Ogham stone, Windgap, Co. Waterford
Co. Waterford |
Stone Monuments
Sometime in the early medieval period, a stone already centuries old and carved with one of Ireland's oldest scripts was pulled from wherever it stood and repurposed as a roof slab for an underground passage. That secondary life, humble and structural, is how this ogham stone at Windgap in County Waterford survived at all.
Ogham is an early medieval script, used roughly from the fourth to the seventh centuries, in which letters are represented by groups of notches and strokes cut along the edge of a stone. The Windgap stone is a slate slab measuring 1.37 by 0.42 by 0.15 metres, and it served as a lintel in a souterrain, an underground stone-lined passage or chamber typically associated with a rath, the circular earthwork enclosure that was the standard farmstead of early medieval Ireland. The inscription was read by the scholar R. A. S. Macalister in 1945 as MODDAGN[I] MAQI GATTAGN[I] MUCOI LUGNI, a formula characteristic of ogham monuments: the name of the commemorated person, their father's name introduced by the word for "son of", and a tribal or kin-group designation. Translated loosely, it announces that this was the stone of Moddagnas, son of Gatttagnas, of the people of Lugnus. A second ogham stone was also used in the same souterrain, though that one has since been lost entirely.

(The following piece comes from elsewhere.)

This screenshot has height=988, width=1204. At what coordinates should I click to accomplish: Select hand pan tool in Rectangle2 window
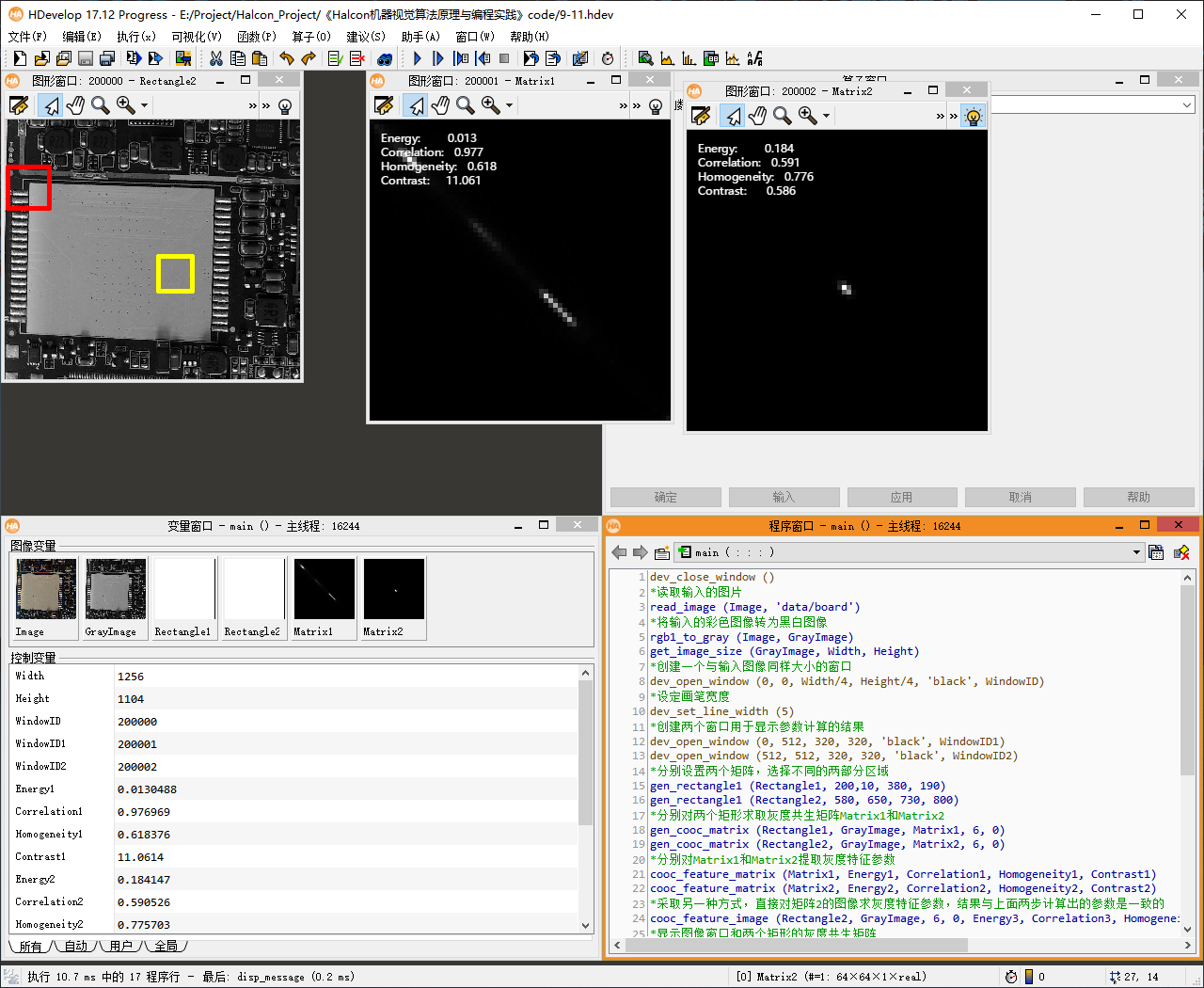coord(75,105)
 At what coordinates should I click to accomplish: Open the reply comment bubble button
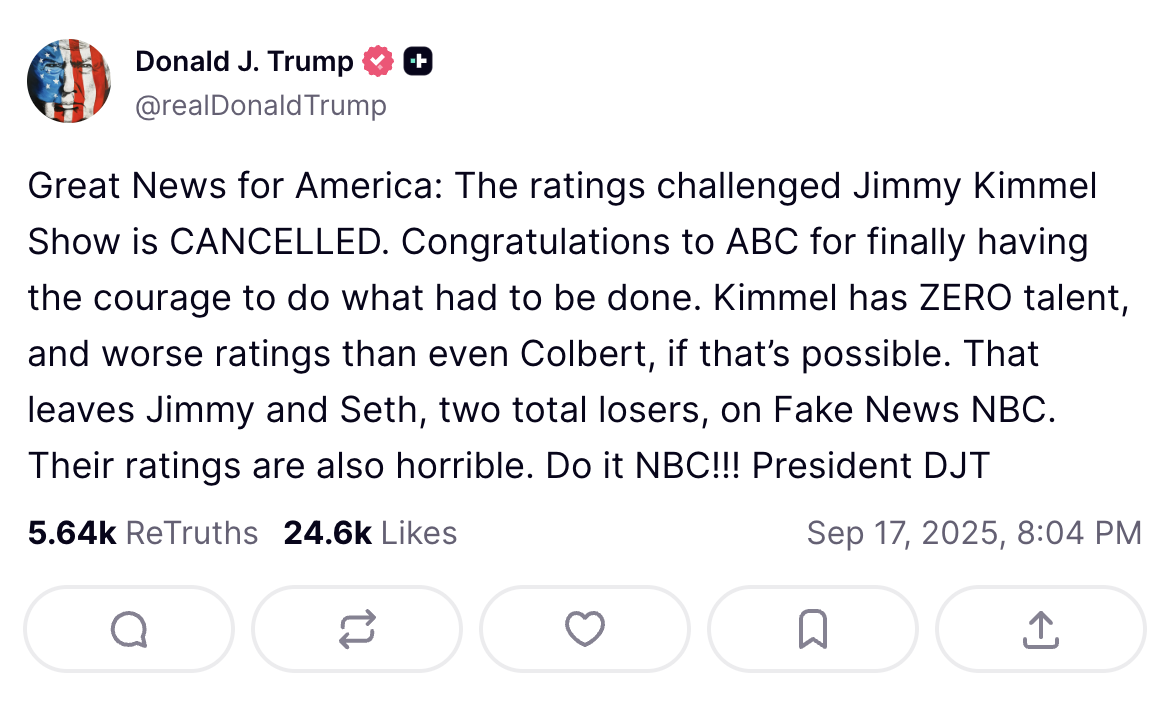(x=129, y=629)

What makes the survival of this stone quietly remarkable is its trajectory: carved as a memorial or marker, then absorbed into the architecture of a rath, its inscription facing inward for centuries while the earthwork above it continued in use. The displaced lintel, separated now from its original souterrain context, carries a personal name that would otherwise have vanished without trace.